Photography
Photography
My first love was photography, which informed my design mentality, transforming my lens of the world. Two collections of my exhibited work are below.
Layered Eras
Summer/fall 2011
My intention is to capture the delicate balance between growth and decay. I search for layered eras evident in structures where the inevitable process of aging coincides with the human desire to leave a mark.
I aim to present these conventionally disregarded structures in a grand light. Stylistically, I create an interplay between natural textural surfaces and two-dimensional arrangements of lines through flattening deep, complex space. Inspired by the De Stijl movement, I experiment with the relationships between geometric shapes and stick to a neutral palate with isolated bright accents of color.
This collection of images originate from the port city Pireas, Greece and the vacant factory Fulton Gas Works in Richmond, Virginia. The heydays of both locations have come and gone, leaving only the residue of bare foundations, cracked windows, and peeling paint.
In Pireas, the modern manipulations are functional. Residents attempt to make the century-old structures they’ve been left livable. Slivers of Mediterranean color surround windows and doors, and the glaring summer sun ricochets off whitewashed surfaces.
At Fulton Gas Works, the derelict building morphs into a structural wasteland. Transients and partygoers defend territories through graffiti. Remnants of industry and humanity mingle in the dark shadows of the cavernous space.

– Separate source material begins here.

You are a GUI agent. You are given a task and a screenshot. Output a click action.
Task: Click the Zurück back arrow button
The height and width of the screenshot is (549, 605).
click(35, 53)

This series was recognized with an Undergraduate Fine Arts Fellowship from the Virginia Museum of Fine Arts in 2013 and multiple national and regional awards at the Scholastic Art & Writing Awards in 2012, including an American Visions Medal. Select pieces were shown at the Scholastic Art & Writing Awards' National Exhibition at Parsons The New School of Design in New York, NY and Regional Exhibition at the Virginia Museum of Fine Arts in Richmond, VA.
MODERN RUINS
SUMMER 2013
These images were taken in vacant factories and warehouses in Montreal, Quebec and Richmond, Virginia. With their initial purposes forgotten, these derelict buildings become stripped foundations acted on by time and creative expression.
The spaces are ephemeral by their very nature. Time tears at their foundations while anonymous artists cover their walls, knowing that from the instant a work is born, it is destined for destruction. Each addition is transient, vulnerable, and subject to the elements, future artists, and law enforcement. Like Bernd and Hilla Becher’s documentation of early industrial structures at the turn of the 20th century, I seek to preserve a moment in these structures’ ever-changing lifetime and pay homage to their typically ignored and atypically beautiful existence.
The buildings have a distinctly mystical and even primal quality. Standing water reflects and multiplies the colorful graffiti, reminiscent of prehistoric cave paintings. Light leaks in through cracked, ivy-covered windows creating stain-glass-like patterns, morphing the hollow high-ceilinged rooms into urban cathedrals. Lone-standing columns and archways evoke images of ancient Roman ruins.
I created this series for my first solo exhibition in 2014, a showcase of my work by the Virginia Museum of Fine Arts as a Fellowship recipient at the Richmond International Airport. With the generous help of Richmond Camera, the pieces were printed at 3’x4’ for an immersive viewing experience. A couple pieces were later shown and sold at the Visual Arts Center's Young & Artful Benefit Auction in 2016.